A longitudinal cohort study was conducted using data from 10300 women who completed a survey in 1996 and 1999. The women were aged between 70 and 74 years of age in 1996. The were asked to provide self-reports on a number of psychosocial and non-psychosocial variables in 1996 and on whether they had been diagnosed for the first time with diabetes in the 3-year period. The relationships between the potential risk factors and new diagnosis of diabetes were examined using binary logistic regression analysis.
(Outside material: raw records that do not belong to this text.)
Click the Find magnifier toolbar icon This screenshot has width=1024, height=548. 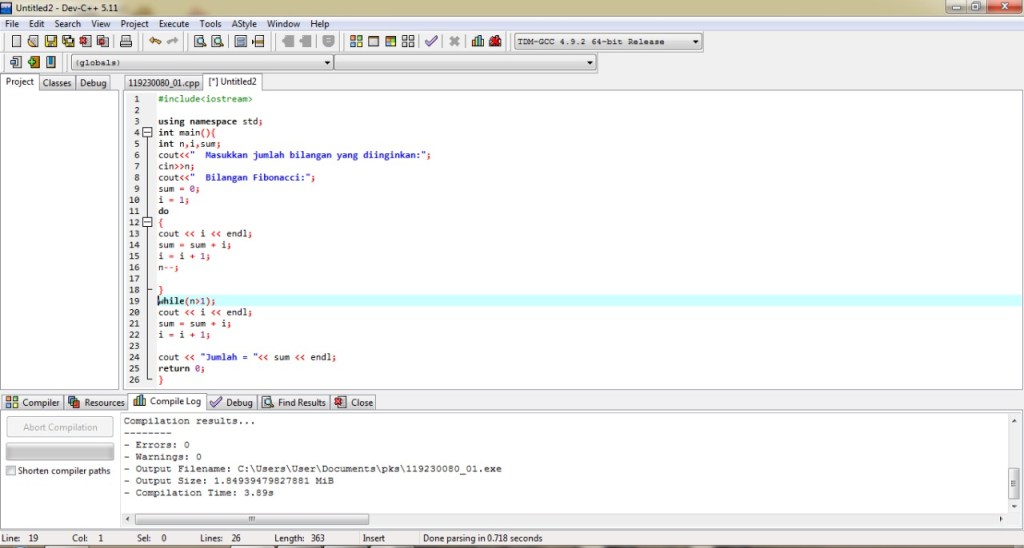(199, 42)
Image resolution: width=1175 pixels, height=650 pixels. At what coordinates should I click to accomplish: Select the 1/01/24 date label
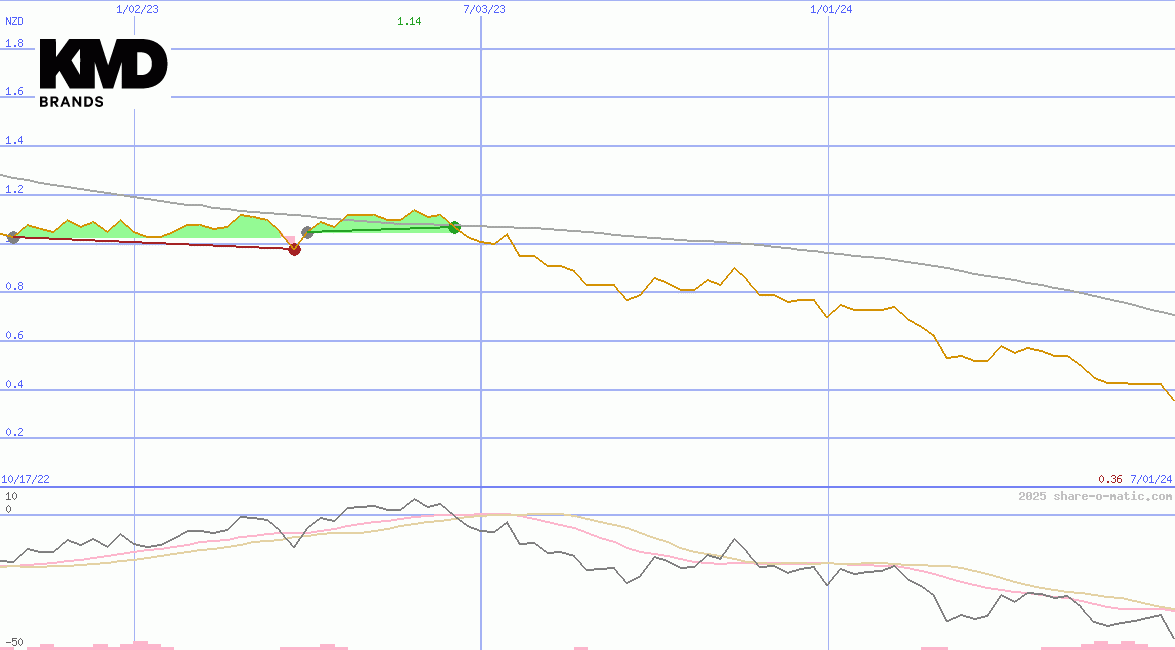pyautogui.click(x=831, y=9)
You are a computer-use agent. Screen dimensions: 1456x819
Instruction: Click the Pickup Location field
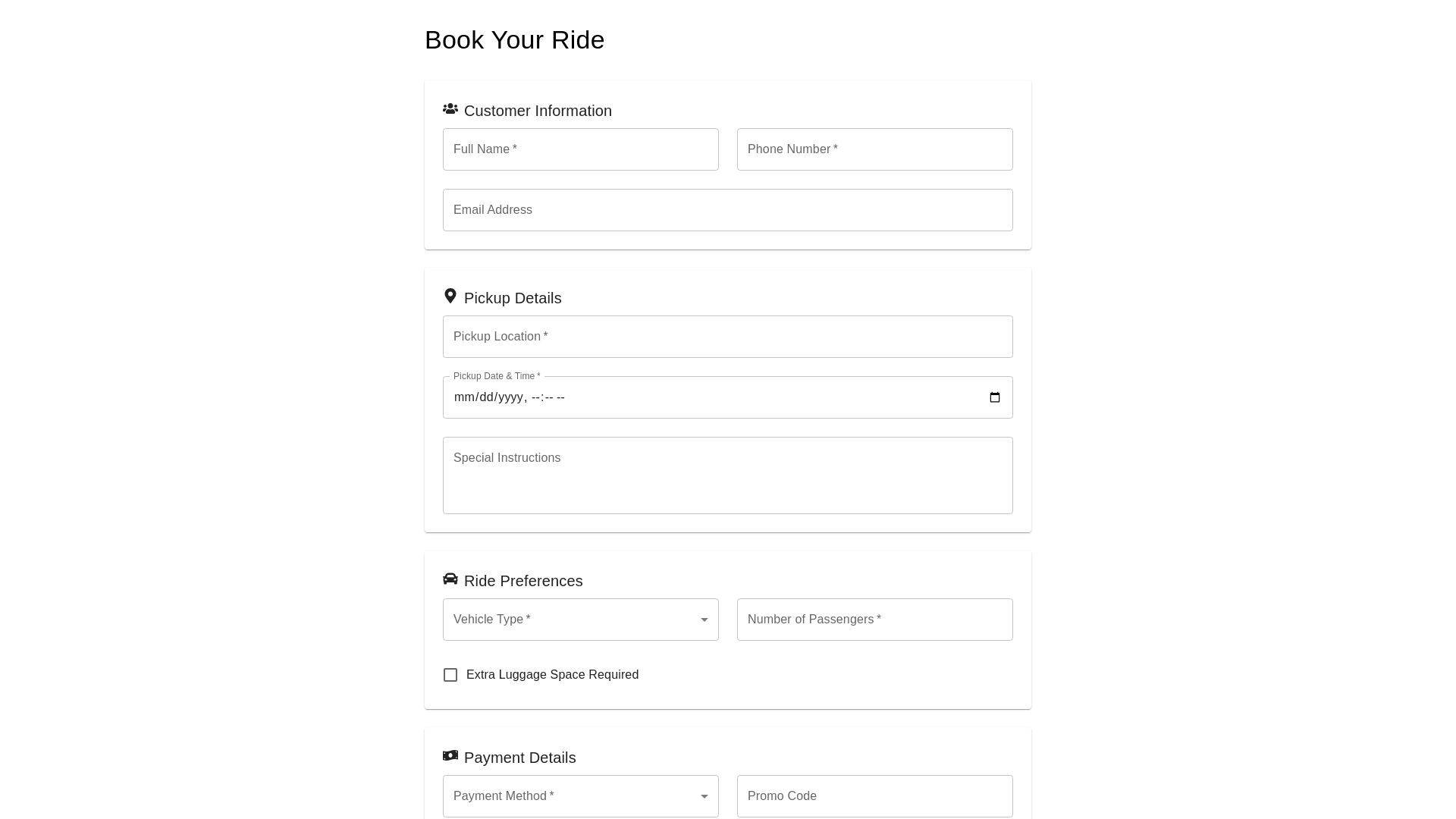click(728, 337)
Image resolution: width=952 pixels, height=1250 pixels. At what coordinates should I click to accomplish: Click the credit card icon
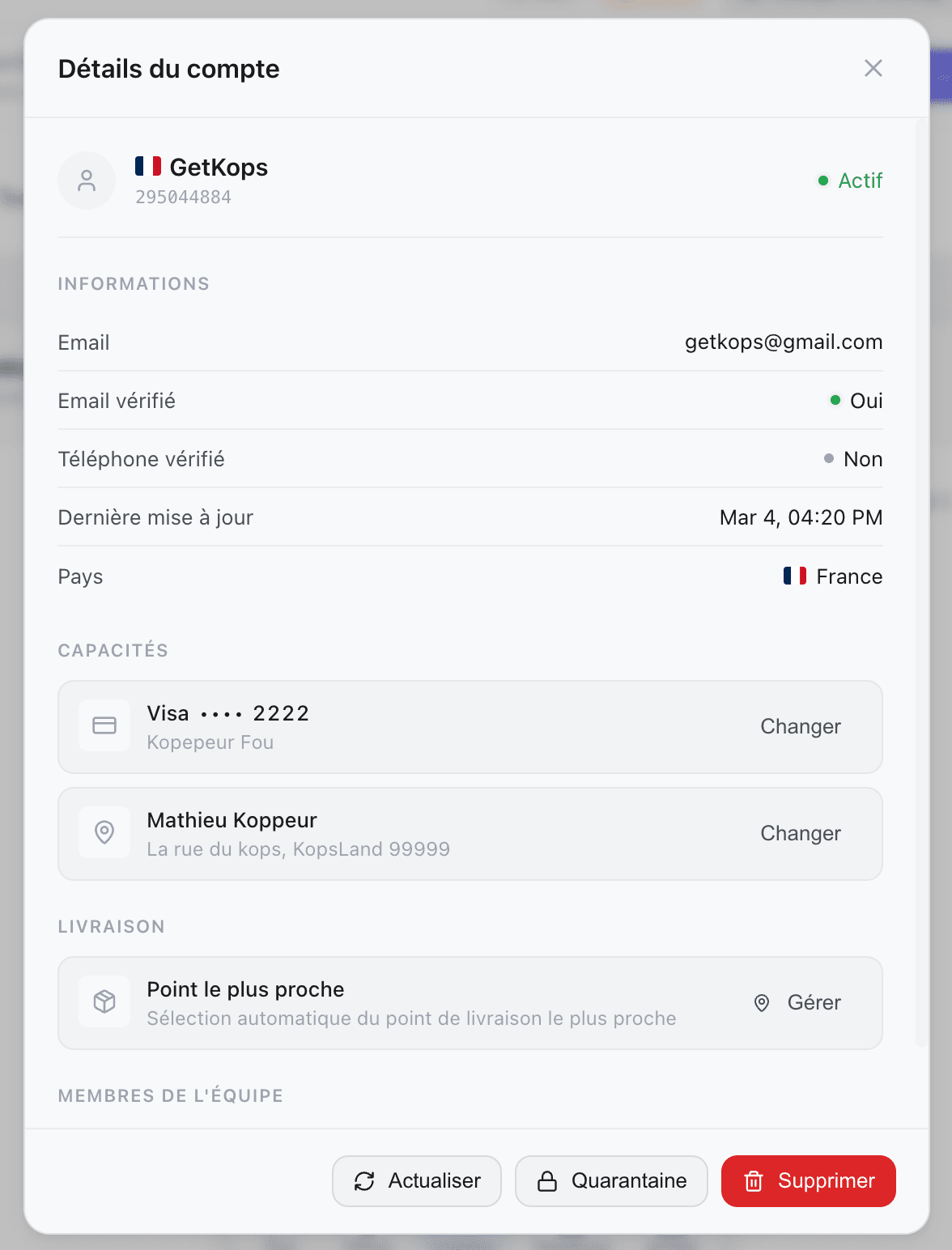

Univariate results showed that not having a current partner, having low social support and having a mental health index score in the clinical range were all associated with higher risks of being diagnosed with diabetes for the first time. However the multivariate results showed that only a mental health index score in the clinical range and not having a current partner provided unique prediction of being newly diagnosed with diabetes. Of the non-psychosocial variables measured, only having a high BMI and hypertension were associated with increased risks of new diagnosis, while there was also evidence of a U shaped relationship between alcohol consumption and new diagnosis. Even after adjusting for frequency of doctor visits and non-psychosocial risk factors, a mental health index in the clinical range proved to still be a significant risk factor.


A score on the mental health index that is within the clinical range is an independent risk factor for the new diagnosis of diabetes in elderly women.